Exercise description :: Your job is to print the listing exactly.

(Recorded information begins)

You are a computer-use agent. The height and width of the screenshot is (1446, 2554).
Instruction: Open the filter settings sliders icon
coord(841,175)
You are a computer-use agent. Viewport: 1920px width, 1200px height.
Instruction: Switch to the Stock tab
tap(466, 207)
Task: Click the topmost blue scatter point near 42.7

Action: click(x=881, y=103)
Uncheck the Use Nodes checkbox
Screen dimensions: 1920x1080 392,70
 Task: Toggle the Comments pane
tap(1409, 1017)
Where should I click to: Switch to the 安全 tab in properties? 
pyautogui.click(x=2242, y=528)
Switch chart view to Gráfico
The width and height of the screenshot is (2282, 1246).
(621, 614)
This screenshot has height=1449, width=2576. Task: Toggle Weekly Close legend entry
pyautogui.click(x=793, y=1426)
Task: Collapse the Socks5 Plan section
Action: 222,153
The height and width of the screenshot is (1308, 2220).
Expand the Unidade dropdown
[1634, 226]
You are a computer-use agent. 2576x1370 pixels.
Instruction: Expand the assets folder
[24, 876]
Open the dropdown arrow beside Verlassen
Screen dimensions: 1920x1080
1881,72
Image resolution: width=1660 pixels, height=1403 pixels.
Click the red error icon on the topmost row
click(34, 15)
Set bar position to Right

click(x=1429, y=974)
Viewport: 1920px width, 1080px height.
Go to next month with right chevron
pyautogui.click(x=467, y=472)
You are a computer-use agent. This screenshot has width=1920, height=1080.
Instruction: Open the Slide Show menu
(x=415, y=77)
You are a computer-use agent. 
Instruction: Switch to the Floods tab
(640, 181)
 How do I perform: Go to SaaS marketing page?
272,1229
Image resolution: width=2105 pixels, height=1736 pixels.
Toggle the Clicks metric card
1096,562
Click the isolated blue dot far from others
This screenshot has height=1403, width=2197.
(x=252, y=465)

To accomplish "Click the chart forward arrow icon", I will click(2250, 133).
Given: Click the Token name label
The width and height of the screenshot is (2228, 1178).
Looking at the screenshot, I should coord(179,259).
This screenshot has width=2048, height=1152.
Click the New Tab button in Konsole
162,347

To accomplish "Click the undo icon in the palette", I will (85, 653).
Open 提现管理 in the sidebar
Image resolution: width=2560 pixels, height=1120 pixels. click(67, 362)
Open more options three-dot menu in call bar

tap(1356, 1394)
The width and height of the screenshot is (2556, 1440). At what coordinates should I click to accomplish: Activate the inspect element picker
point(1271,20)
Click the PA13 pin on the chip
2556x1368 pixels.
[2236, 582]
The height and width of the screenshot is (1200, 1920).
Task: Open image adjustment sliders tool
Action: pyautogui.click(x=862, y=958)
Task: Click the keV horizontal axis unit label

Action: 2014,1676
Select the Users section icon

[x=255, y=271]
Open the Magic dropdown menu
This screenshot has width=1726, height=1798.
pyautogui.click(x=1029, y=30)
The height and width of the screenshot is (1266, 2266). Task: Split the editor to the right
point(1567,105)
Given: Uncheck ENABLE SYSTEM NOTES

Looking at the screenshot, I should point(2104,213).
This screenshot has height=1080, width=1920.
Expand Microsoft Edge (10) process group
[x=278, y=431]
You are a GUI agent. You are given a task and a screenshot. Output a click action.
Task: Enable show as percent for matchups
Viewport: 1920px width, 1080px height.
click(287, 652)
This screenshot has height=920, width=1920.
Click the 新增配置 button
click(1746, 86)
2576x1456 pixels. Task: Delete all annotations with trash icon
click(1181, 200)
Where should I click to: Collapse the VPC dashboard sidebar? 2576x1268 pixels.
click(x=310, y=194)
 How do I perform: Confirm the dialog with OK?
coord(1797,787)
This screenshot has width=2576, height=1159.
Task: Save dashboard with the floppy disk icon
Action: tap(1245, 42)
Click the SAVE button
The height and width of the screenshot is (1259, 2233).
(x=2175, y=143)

(Recorded information ends)

Written response ::
You are a computer-use agent. The height and width of the screenshot is (1446, 2554).
Instruction: Open the filter settings sliders icon
coord(841,175)
You are a computer-use agent. Viewport: 1920px width, 1200px height.
Instruction: Switch to the Stock tab
tap(466, 207)
Task: Click the topmost blue scatter point near 42.7

Action: click(x=881, y=103)
Uncheck the Use Nodes checkbox
Screen dimensions: 1920x1080 392,70
 Task: Toggle the Comments pane
tap(1409, 1017)
Where should I click to: Switch to the 安全 tab in properties? 
pyautogui.click(x=2242, y=528)
Switch chart view to Gráfico
The width and height of the screenshot is (2282, 1246).
(621, 614)
This screenshot has height=1449, width=2576. Task: Toggle Weekly Close legend entry
pyautogui.click(x=793, y=1426)
Task: Collapse the Socks5 Plan section
Action: 222,153
The height and width of the screenshot is (1308, 2220).
Expand the Unidade dropdown
[1634, 226]
You are a computer-use agent. 2576x1370 pixels.
Instruction: Expand the assets folder
[24, 876]
Open the dropdown arrow beside Verlassen
Screen dimensions: 1920x1080
1881,72
Image resolution: width=1660 pixels, height=1403 pixels.
Click the red error icon on the topmost row
click(34, 15)
Set bar position to Right

click(x=1429, y=974)
Viewport: 1920px width, 1080px height.
Go to next month with right chevron
pyautogui.click(x=467, y=472)
You are a computer-use agent. This screenshot has width=1920, height=1080.
Instruction: Open the Slide Show menu
(x=415, y=77)
You are a computer-use agent. 
Instruction: Switch to the Floods tab
(640, 181)
 How do I perform: Go to SaaS marketing page?
272,1229
Image resolution: width=2105 pixels, height=1736 pixels.
Toggle the Clicks metric card
1096,562
Click the isolated blue dot far from others
This screenshot has height=1403, width=2197.
(x=252, y=465)

To accomplish "Click the chart forward arrow icon", I will click(2250, 133).
Given: Click the Token name label
The width and height of the screenshot is (2228, 1178).
Looking at the screenshot, I should coord(179,259).
This screenshot has width=2048, height=1152.
Click the New Tab button in Konsole
162,347

To accomplish "Click the undo icon in the palette", I will (85, 653).
Open 提现管理 in the sidebar
Image resolution: width=2560 pixels, height=1120 pixels. click(67, 362)
Open more options three-dot menu in call bar

tap(1356, 1394)
The width and height of the screenshot is (2556, 1440). At what coordinates should I click to accomplish: Activate the inspect element picker
point(1271,20)
Click the PA13 pin on the chip
2556x1368 pixels.
[2236, 582]
The height and width of the screenshot is (1200, 1920).
Task: Open image adjustment sliders tool
Action: pyautogui.click(x=862, y=958)
Task: Click the keV horizontal axis unit label

Action: 2014,1676
Select the Users section icon

[x=255, y=271]
Open the Magic dropdown menu
This screenshot has width=1726, height=1798.
pyautogui.click(x=1029, y=30)
The height and width of the screenshot is (1266, 2266). Task: Split the editor to the right
point(1567,105)
Given: Uncheck ENABLE SYSTEM NOTES

Looking at the screenshot, I should point(2104,213).
This screenshot has height=1080, width=1920.
Expand Microsoft Edge (10) process group
[x=278, y=431]
You are a GUI agent. You are given a task and a screenshot. Output a click action.
Task: Enable show as percent for matchups
Viewport: 1920px width, 1080px height.
click(287, 652)
This screenshot has height=920, width=1920.
Click the 新增配置 button
click(1746, 86)
2576x1456 pixels. Task: Delete all annotations with trash icon
click(1181, 200)
Where should I click to: Collapse the VPC dashboard sidebar? 2576x1268 pixels.
click(x=310, y=194)
 How do I perform: Confirm the dialog with OK?
coord(1797,787)
This screenshot has width=2576, height=1159.
Task: Save dashboard with the floppy disk icon
Action: tap(1245, 42)
Click the SAVE button
The height and width of the screenshot is (1259, 2233).
(x=2175, y=143)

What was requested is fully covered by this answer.